Yes, I must admit that the fatigue is difficult! Lack of an appetite can also create problems simply because you don't eat enough.
I've had a couple of sessions with a registered dietician and that has been a great help. If your appetite doesn't improve, you might ask for a consultation with a dietician.
I look forward to hearing from you again. Will you keep posting with questions and updates?
I’m right there with you having issues with fatigue and appetite. I just don’t have an appetite at all most of the time which I miss. This last 3 weeks haven’t been great but I expect the shot to get me going any day now. My dose is now every 3 weeks so let’s hope that helps.
Mostly I’m just tired and that sucks.
We will see what happens after the scan and a few more doses. Want to give it a chance to work I hope. If not I see much travel in my future 😁
Appetite variable. Since starting provigil about 3 weeks ago, the overwhelming chemo fatigue has I,proved significantly
Hello @vickihorseman and welcome to Mayo Connect. From your post, it looks like you have had quite a journey with NETs. I also have had NETs in the small intestine (or maybe mid-gut). My first surgery was in 2003, and my third surgery was in 2016.
With the kind of experience you have had, I would highly recommend a consultation with a NET specialist. Mayo Clinic has NET specialists at all three of their locations. Here is a link for information about appointments at Mayo Clinic, http://mayocl.in/1mtmR63. If for any reason you cannot be seen at a Mayo location, here is a list of NET specialists worldwide, https://www.carcinoid.org/for-patients/treatment/find-a-doctor/.
Often, by reviewing your situation with a NET specialist, they can provide your current oncologist with the best treatment plan for your particular diagnosis.
Your question about a "feel better expectation" is difficult to answer as everyone's experience is different. It is dependent on so many variables that it is hard to let you know what to expect.
After three surgeries, my fatigue level is a factor. Surgeries of the digestive tract can cause problems with eating and often weight loss. Have you had any of these problems? A consultation with a registered dietician can be helpful if you experience problems with food or digestive tract problems such as diarrhea or constipation.

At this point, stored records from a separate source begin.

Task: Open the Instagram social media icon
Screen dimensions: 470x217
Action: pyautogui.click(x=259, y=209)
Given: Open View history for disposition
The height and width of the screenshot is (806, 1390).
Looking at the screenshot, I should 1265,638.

How are you feeling overall?
Hopefully there is someone out there still monitoring this. I have chronic NET that started in the small bowel and was stage 4 before it was caught. It started in 2020. My scans showed lesions in my ovary and lung but didn't light up. In 2024 during a regular check up both ovary's were showing lesions. Had a hysterectomy and both were metastasized NET. Had a PET scan and found 2 more tumors in my liver. I am on Lanreotide currently for chemo. Have to tell you i'm not optimistic. I continue to have symptoms and like most people just want to feel better. So many questions like what is the new "feel better expectation' ? Will I ever have my old energy back. Anyone else out there in this stage of the illness?
Hello @physedr,
As it has been several months since you last posted, I wanted to reach out to you to see how you are doing. Your post was encouraging to read, and I would enjoy hearing an update.

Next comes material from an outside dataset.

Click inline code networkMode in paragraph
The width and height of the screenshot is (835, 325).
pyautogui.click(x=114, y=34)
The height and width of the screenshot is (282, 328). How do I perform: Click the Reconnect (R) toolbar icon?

Will you post an update when it's convenient?
Hello @physedr and welcome to the NETs support group on Mayo Connect. I am glad that you found this forum. It is a great place to both give and receive support and encouragement. I see that you have already met @pavlina60, who has a similar diagnosis.
I am glad to hear that the liver tumors have remained stable. That is very good news. The fact that you are able to still be physically active is a great indication.
I see that you are concerned about the long-term effects of the injections. Do you have any particular concerns or are you having any side effects now?